At the forum, he explained that the result was a 2.1 percent average increase in faculty salaries at the School.
“The net result when including increases for promotion was that compensation increased by 2.19 percent for men and 4.69 percent for women,” Alpern said. “What this doesn’t address is if someone needed a significant change in their compensation. That’s why we really needed a step three.”
He said that these meetings to analyze the salaries of individual faculty members involved all of the school’s 19 departments, and that each of the meetings included an investigation of how each individual department calculated the compensation of its academic staff. Alpern added that the review of each faculty member’s salary involved input from the head of their department who could comment on their progress.

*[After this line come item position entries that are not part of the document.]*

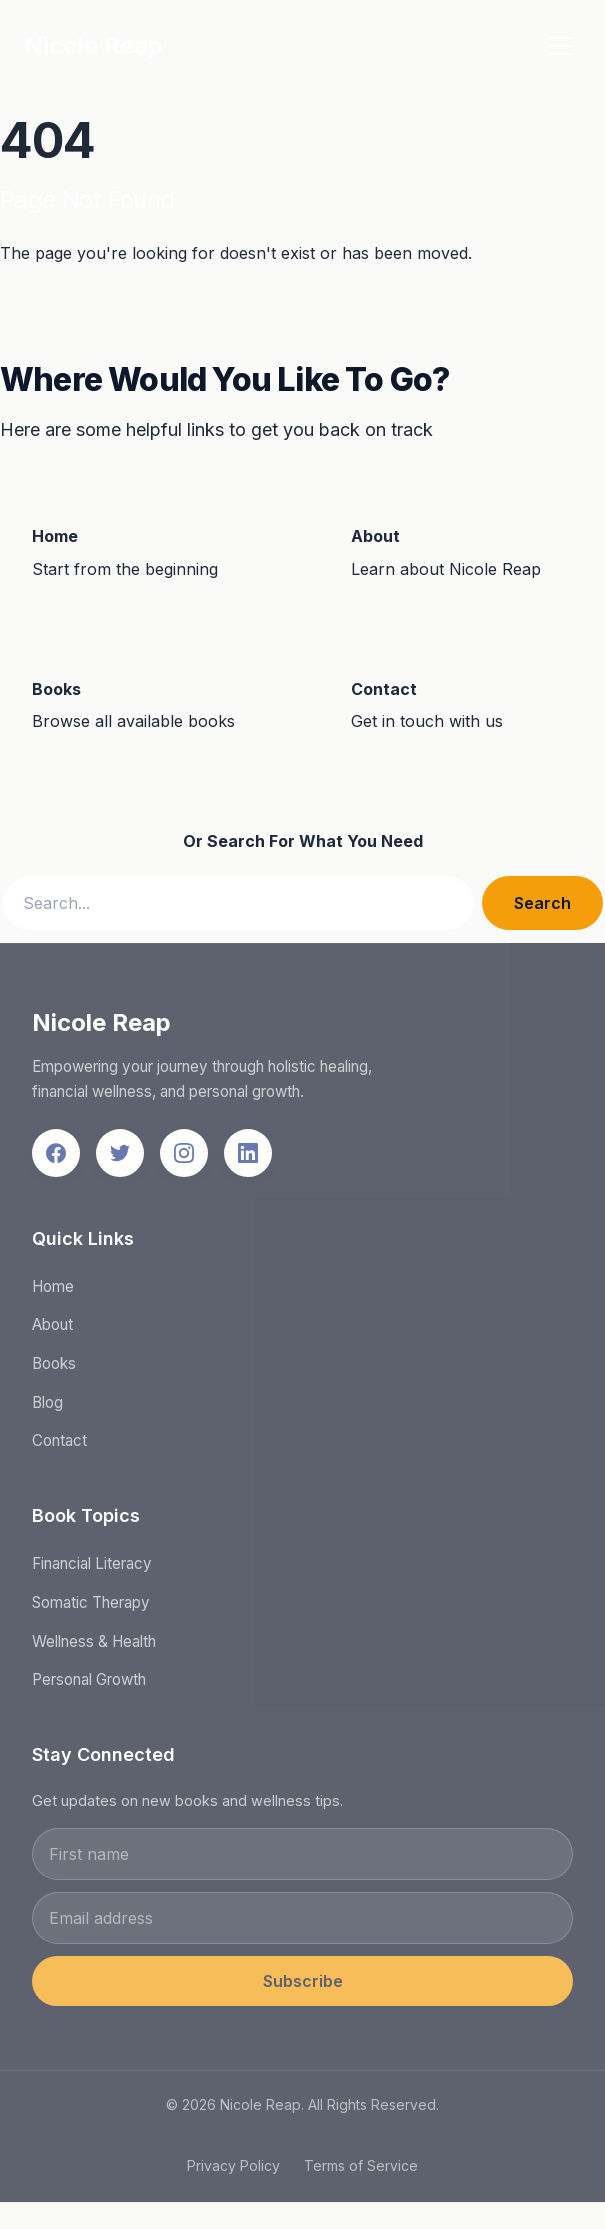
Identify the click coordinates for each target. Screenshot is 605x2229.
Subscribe (303, 1988)
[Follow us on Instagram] (184, 1159)
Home (53, 1292)
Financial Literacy (92, 1570)
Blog (47, 1408)
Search (542, 903)
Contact (59, 1447)
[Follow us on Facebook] (56, 1159)
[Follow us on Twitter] (120, 1159)
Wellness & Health (94, 1647)
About (52, 1331)
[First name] (302, 1861)
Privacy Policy (233, 2172)
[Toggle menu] (559, 46)
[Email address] (302, 1925)
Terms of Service (361, 2172)
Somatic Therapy (91, 1609)
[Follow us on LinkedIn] (248, 1159)
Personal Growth (89, 1686)
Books (54, 1370)
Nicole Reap (93, 45)
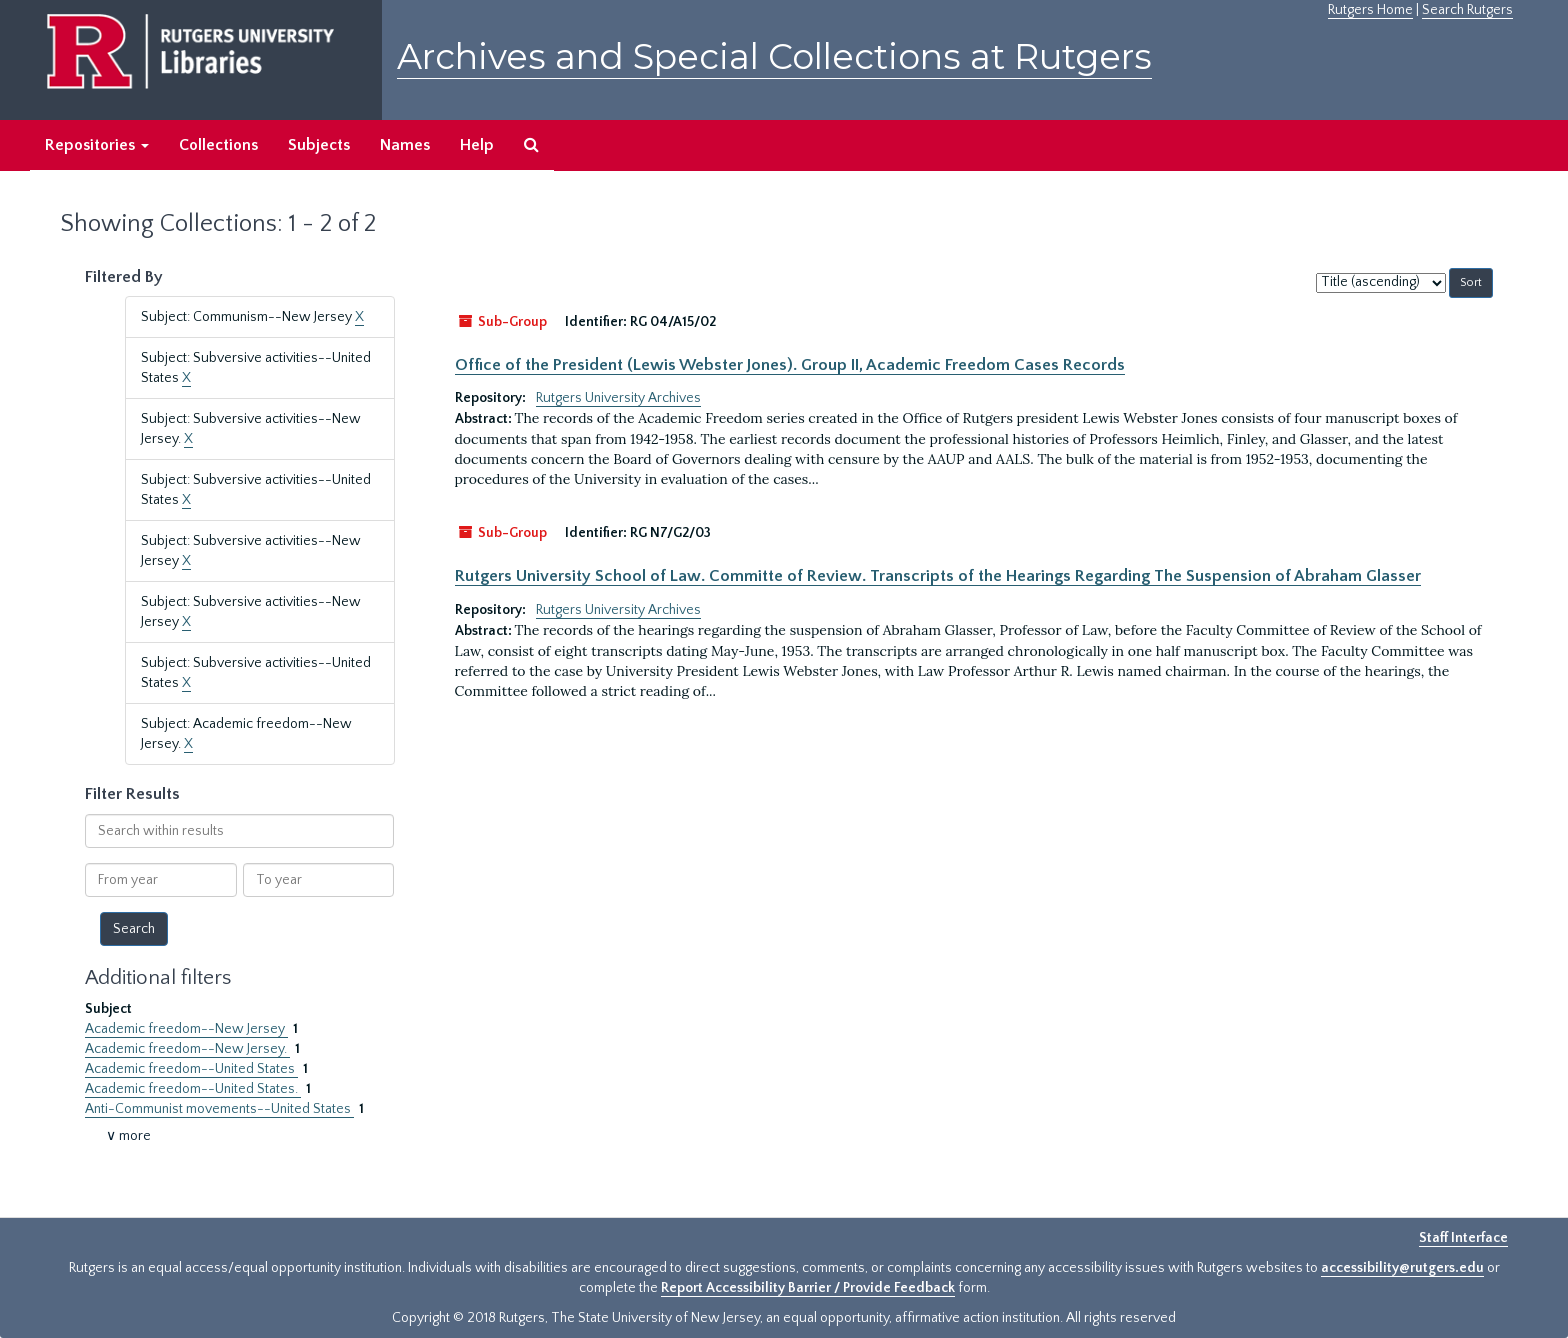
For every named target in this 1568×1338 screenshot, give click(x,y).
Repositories (97, 145)
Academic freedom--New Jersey (186, 1029)
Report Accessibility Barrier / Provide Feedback (808, 1288)
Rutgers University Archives (618, 398)
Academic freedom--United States (191, 1069)
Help (477, 145)
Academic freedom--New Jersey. (187, 1049)
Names (405, 145)
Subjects (319, 145)
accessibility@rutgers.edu (1402, 1268)
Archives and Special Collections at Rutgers (774, 56)
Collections (218, 145)
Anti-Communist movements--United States (219, 1109)
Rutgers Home (1370, 10)
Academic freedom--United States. (193, 1089)
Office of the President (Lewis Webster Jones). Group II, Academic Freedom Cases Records (790, 365)
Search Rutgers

Alpern also announced that the school will form an office of academic analytics whose director will serve as a compensation analyst.
A faculty member at the meeting raised the issue of transparency surrounding retention packages offered at the medical school. She asked whether the review process had influenced the school’s approach to retention packages, noting that this was a “non-transparent” process that faculty members do not fully understand.
In response, Alpern said the retention package issue was separate from compensation equity because faculty members offered retention packages often preferred anonymity.
“A lot of people who get retention packages don’t want them advertised and so it’s hard to be 100 percent transparent,” he said. “We certainly can’t associate with names because people don’t want their names out there. If there are ways to be more transparent we’re happy to do that … but it’s not something that you can just put up on the website.”
Another faculty member asked Alpern whether the changes made were sufficient to fix the 3-percent gender discrepancy in faculty pay.
Alpern responded that “the model would be run again” in an effort to continue to improve the equity of faculty salaries. He added that although committees examining these issues paid attention to the career trajectories of faculty, they did not examine how trajectories had changed over time because they did not have the data necessary for doing so.
Collectively, the physicians at the School of Medicine have more than a million patient encounters a year and treat patients at eight affiliated hospitals, including Yale-New Haven Hospital, Yale-New Haven Children’s Hospital and the Smilow Cancer Hospital, according to the Yale School of Medicine website.